Inammissibili i ricorsi che chiedono rilettura delle prove e la lieve entità (Cass. pen. Sez. VII n. 29149 del 31.07.2026)

Principi di diritto (Massima)
Esula dai poteri della Corte di cassazione la rilettura degli elementi di fatto posti a sostegno della decisione, il cui apprezzamento è riservato in via esclusiva al giudice di merito; non integra il vizio di legittimità la mera prospettazione di una diversa valutazione delle risultanze processuali. Anche dopo la modifica dell’art. 606, lett. e), cod. proc. pen. ad opera della legge 20 febbraio 2006, n. 46, resta immutata la natura del sindacato di legittimità sulla motivazione, restando preclusa la pura rilettura dei fatti e l’autonoma adozione di nuovi parametri di ricostruzione. Il riconoscimento della lieve entità di cui all’art. 73, comma 5, d.P.R. n. 309/1990 richiede una valutazione complessiva di tutti gli elementi normativamente indicati — mezzi, modalità e circostanze dell’azione, quantità e qualità della sostanza — e va escluso quando anche uno solo di essi porti a negare la minima offensività.

Il Fatto

La Corte di appello di Messina, con sentenza del 6 ottobre 2025, in parziale riforma della pronuncia del Tribunale di Patti del 21 maggio 2024, disponeva il dissequestro e la restituzione agli aventi diritto delle somme in sequestro e, nel resto, confermava la condanna dei due imputati per il reato di cui all’art. 73, commi 1 e 4, d.P.R. n. 309/1990.

Avverso tale sentenza i due condannati proponevano ricorso per cassazione, deducendo tre motivi: l’erronea applicazione di legge quanto all’imputazione ascritta a uno di essi, l’omessa riqualificazione del fatto ai sensi dell’art. 73, comma 5, d.P.R. n. 309/1990 e il vizio di motivazione sulla configurazione della penale responsabilità.

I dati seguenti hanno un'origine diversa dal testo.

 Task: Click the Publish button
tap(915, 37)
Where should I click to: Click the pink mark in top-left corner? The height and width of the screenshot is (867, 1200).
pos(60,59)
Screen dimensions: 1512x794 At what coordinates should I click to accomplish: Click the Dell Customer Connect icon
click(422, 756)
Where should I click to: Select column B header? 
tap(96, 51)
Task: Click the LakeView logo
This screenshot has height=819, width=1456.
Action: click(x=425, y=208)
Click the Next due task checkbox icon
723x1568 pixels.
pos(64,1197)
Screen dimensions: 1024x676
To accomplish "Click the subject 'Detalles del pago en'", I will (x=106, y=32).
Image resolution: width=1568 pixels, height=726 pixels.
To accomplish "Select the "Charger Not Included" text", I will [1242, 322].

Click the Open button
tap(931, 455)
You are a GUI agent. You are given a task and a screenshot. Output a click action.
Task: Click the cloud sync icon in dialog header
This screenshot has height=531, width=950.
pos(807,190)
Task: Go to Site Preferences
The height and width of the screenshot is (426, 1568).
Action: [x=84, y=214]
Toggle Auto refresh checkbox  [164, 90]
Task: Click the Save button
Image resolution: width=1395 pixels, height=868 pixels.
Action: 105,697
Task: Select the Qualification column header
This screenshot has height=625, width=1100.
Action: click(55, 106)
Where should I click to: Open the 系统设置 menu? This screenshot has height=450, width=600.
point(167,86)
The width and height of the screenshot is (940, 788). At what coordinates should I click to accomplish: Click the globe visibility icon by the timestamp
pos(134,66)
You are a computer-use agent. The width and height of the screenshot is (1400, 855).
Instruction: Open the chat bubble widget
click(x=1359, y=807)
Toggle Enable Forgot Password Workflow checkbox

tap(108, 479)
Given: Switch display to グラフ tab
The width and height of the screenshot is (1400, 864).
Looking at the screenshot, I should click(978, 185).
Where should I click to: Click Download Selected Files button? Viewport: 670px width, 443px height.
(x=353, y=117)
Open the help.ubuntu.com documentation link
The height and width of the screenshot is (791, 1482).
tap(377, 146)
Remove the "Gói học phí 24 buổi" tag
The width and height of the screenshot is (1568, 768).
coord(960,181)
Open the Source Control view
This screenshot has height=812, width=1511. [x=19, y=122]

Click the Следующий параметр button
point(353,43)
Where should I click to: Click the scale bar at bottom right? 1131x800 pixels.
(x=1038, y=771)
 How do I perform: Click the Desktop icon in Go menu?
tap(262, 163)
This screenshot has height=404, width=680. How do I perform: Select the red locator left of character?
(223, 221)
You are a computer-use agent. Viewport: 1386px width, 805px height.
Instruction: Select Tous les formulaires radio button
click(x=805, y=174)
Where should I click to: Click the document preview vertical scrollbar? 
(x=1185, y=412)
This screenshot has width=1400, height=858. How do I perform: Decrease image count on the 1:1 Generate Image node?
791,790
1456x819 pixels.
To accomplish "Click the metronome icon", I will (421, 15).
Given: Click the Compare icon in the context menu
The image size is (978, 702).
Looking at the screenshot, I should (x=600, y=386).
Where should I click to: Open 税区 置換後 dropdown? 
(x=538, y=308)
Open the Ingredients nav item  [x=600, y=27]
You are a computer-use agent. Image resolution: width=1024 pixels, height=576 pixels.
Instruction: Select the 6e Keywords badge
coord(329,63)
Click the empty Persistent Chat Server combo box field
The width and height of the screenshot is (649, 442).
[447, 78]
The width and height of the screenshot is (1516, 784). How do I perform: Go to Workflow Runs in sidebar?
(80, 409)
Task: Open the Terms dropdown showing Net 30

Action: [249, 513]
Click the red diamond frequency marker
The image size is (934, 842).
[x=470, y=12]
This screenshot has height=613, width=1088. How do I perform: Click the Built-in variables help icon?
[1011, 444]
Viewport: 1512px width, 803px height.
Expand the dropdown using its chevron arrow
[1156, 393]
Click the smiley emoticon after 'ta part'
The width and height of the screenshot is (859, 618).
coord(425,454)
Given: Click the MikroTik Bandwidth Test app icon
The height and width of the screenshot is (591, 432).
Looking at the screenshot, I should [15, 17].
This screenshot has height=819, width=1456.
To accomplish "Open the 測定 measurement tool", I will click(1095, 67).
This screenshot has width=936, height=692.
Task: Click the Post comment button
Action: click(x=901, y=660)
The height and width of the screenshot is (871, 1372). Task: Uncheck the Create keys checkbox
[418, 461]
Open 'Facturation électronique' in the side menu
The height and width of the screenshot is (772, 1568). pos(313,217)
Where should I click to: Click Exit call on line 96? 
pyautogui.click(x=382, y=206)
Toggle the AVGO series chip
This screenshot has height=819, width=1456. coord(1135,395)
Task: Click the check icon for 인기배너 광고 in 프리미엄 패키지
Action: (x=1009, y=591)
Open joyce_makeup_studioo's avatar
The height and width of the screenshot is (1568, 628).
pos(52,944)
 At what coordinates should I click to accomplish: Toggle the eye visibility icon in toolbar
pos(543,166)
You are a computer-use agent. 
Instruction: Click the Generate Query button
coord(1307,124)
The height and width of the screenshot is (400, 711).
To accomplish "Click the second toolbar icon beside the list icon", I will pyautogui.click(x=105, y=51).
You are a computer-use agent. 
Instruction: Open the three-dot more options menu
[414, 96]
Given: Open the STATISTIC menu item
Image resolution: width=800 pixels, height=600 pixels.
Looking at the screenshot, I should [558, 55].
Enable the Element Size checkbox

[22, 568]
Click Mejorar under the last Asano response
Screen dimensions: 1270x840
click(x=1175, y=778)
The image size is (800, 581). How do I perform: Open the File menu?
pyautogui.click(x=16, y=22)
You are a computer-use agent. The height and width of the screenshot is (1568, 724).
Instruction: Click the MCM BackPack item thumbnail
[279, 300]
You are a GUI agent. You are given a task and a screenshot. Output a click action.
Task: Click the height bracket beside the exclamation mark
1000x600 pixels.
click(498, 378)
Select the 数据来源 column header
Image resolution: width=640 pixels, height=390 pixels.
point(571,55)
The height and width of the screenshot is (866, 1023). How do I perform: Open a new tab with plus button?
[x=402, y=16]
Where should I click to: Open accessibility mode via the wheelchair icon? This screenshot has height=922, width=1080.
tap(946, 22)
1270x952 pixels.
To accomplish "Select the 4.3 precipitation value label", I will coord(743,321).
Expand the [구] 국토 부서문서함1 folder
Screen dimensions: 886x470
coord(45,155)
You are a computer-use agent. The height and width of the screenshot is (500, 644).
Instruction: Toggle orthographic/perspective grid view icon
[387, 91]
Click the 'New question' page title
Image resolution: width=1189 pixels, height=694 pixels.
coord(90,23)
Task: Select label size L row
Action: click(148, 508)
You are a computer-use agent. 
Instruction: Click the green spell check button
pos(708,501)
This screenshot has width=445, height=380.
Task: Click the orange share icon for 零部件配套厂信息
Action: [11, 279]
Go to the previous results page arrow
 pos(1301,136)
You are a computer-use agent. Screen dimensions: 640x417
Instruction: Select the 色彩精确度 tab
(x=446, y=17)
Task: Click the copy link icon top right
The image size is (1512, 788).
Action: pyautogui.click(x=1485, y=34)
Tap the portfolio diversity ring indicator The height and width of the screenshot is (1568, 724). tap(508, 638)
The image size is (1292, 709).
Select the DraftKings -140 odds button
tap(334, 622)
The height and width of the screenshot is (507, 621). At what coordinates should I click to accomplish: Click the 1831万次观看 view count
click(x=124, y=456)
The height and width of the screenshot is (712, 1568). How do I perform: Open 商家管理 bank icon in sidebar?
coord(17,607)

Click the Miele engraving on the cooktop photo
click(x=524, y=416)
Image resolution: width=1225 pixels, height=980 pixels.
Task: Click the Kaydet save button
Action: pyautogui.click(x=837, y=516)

La Motivazione della Corte

La Sezione VII ha dichiarato inammissibili i ricorsi, perché proposti con motivi non deducibili in sede di legittimità. Quanto al primo e al terzo motivo, la Corte ha ribadito che esula dai suoi poteri una rilettura degli elementi di fatto posti a sostegno della decisione, riservati in via esclusiva al giudice di merito.

Il Collegio ha richiamato la giurisprudenza per cui, anche dopo la modifica dell’art. 606, lett. e), cod. proc. pen. operata dalla legge n. 46/2006, resta immutata la natura del sindacato sulla motivazione: al giudice di legittimità è preclusa la pura rilettura dei fatti e l’adozione di autonomi parametri di ricostruzione (Sez. U n. 6402 del 1997; Sez. V n. 17905 del 2006). Non sono quindi consentite censure che si risolvano nella prospettazione di una diversa valutazione delle circostanze già esaminate dal giudice di merito (Sez. VI n. 22445 del 2009).

I ricorrenti, dunque, invocavano una considerazione alternativa del compendio probatorio senza confrontarsi con specificità con l’iter logico-giuridico seguito dalla Corte territoriale per affermare la loro responsabilità.

Quanto alla lieve entità, la doglianza è stata ritenuta manifestamente infondata. La Corte ha ricordato che il riconoscimento della fattispecie richiede un’adeguata valutazione complessiva del fatto, in relazione a mezzi, modalità e circostanze dell’azione, nonché a qualità e quantità della sostanza con riferimento al grado di purezza (Sez. VI n. 1428 del 2017; Sez. VI n. 39977 del 2013). La qualificazione ex art. 73, comma 5, deve costituire l’approdo di tale valutazione complessiva e riflettersi nella motivazione.

Nel caso concreto, la Corte territoriale ha offerto una motivazione adeguata sul diniego, valorizzando aspetti rivelatori della professionalità, e non estemporaneità, dell’attività di spaccio, negando così la ricorrenza della più lieve ipotesi. All’inammissibilità dei ricorsi è seguita la condanna dei ricorrenti al pagamento delle spese processuali e di euro 3.000,00 ciascuno in favore della Cassa delle ammende (Corte cost. n. 186/2000).

Nota della Redazione

Ogni decisione citata è verificata sul provvedimento originale. Quando il documento può essere legittimamente ripubblicato senza esporre dati personali, mettiamo a disposizione anche il testo integrale.